The SPICE Model Approach

The first step of this process is to find the SPICE model description for the component you used in LTspice. In this case, we used a diode with part number QTLP690C. Go to the “lib” folder in the LTspice directory, open the “cmp” folder, and then open the file “standard.dio” in a text editor. Once the file is open, you can search for the relevant part number (Figure 3).

Figure 3. The .model statement for the QTLP690C diode as it appears in the “standard.dio” text file.

Copy the .model statement to your clipboard and paste it into the QSPICE schematic editor. As shown in Figure 4, QSPICE will ask you if you want to automatically incorporate that SPICE behavior into a schematic symbol. Click YES, place the symbol, and you’re done.

Figure 4. When you paste in the .model statement, QSPICE will ask you about automatically generating a symbol.

With the QTLP690C LED component added, our schematic looks like Figure 5.

Figure 5. A new schematic for our QSPICE LED blinker circuit that incorporates the imported SPICE model.

Now for the disappointing part: this schematic is nonfunctional. The LED blinker is a finicky circuit, and somewhere deep in the SPICE calculations there is enough difference between the LTspice and QSPICE circuits to prevent oscillation. Don’t despair, though, because all we need to do is add a little bit of extra forward voltage to the LED. The added voltage is circled in red in Figure 6.

Figure 6. To make the new schematic work, we need to add a bit of forward voltage.

To summarize, the SPICE model approach consists of nine steps:

1. Go to the “lib” folder in the LTspice directory.
2. Open the “cmp” folder.
3. Open the file “standard.dio” in a text editor
4. Locate the relevant part number within the file.
5. Copy the .model statement to your clipboard.
6. Paste the .model statement into the QSPICE schematic editor.
7. Click YES when prompted to “Autogenerate Symbol.”
8. Place the symbol in the schematic.
9. Tweak as necessary.

We now have two versions of the LED blinker circuit ready for us to run simulations.

Transient Simulation and Basic Plot Analysis in QSPICE

The schematics in Figure 2 and Figure 5 both include a .tran statement specifying a 10 second transient simulation. To run the simulation, press F5. Our goal is to examine the LED’s illumination behavior, so we’ll click on the diode component to plot the current flowing through it.

Figure 7 shows the current waveforms produced by the circuit with the workaround diode (in green) and the circuit with the imported SPICE model (in red).

Figure 7. LED current waveforms for both versions of the QSPICE blinker circuit.

Figure 8 zooms in on a period when the LED is illuminated.

Figure 8. Current through the LED of the workaround circuit (green trace) and the SPICE model circuit (red trace) when the LED is illuminated.

Let’s analyze these results.
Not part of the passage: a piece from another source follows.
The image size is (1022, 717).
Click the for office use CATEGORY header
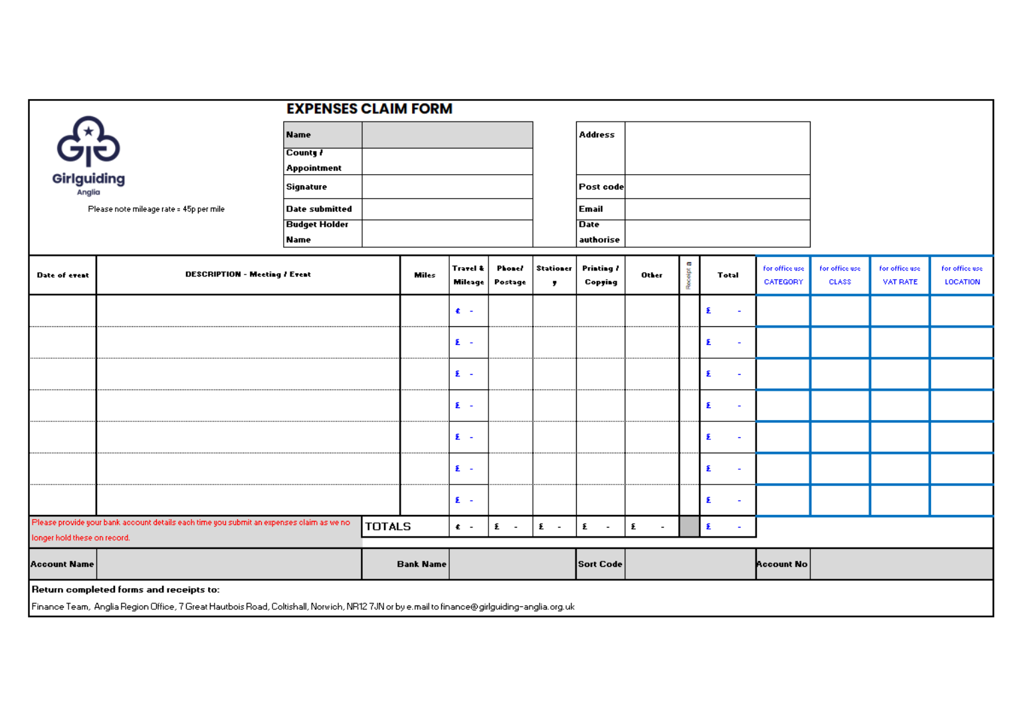[x=783, y=275]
We’ll start by using waveform cursors to determine the pulse frequency for the LED workaround circuit. Double-click on the I_LED1 trace to activate the first cursor, then double-click again to activate the second cursor. As shown in Figure 9, the frequency information will appear underneath the plot.

Figure 9. Double-click a trace to activate the cursor.

We can see in Figure 9 that the pulse frequency of the LED workaround circuit is 2.55 Hz. To find the same information for the imported-SPICE-model circuit, we simply repeat the process described above for I_LED2 rather than I_LED1. Though I chose not to reproduce the graph here, the pulse frequency for the latter circuit is 4.1 Hz. Note that you can easily grab and move the cursors by clicking on the red cursor-position rectangles.

The cursors also help us to compare pulse widths, as we see in Figures 10 and 11.

Figure 10. Pulse width for the workaround circuit.

Once again, the information we’re looking for is underneath the graph. The pulse width is 4.26 ms for the workaround circuit…

Figure 11. Pulse width for the SPICE model circuit.

…And 2.1 ms for the circuit with the imported SPICE model.

As you may have noticed, the QSPICE cursor interface is very different from the LTspice cursor interface. In keeping with QSPICE’s avoidance of dialogue boxes, the LTspice cursor window has been replaced with cursor data that appears within the plot window itself. Individual cursor positions are displayed along the horizontal and vertical axes; information related to the difference between cursor positions is displayed below the graph.

Key Takeaways

Though the pulse width and oscillation frequency for the two versions of the blinker circuit are different, the differences aren’t extreme. Both versions are useful for simulations, and neither is incorrect—the QTLP690C was selected simply to get the original LTspice simulation started, and a physical circuit would need some trial-and-error adjustments anyway.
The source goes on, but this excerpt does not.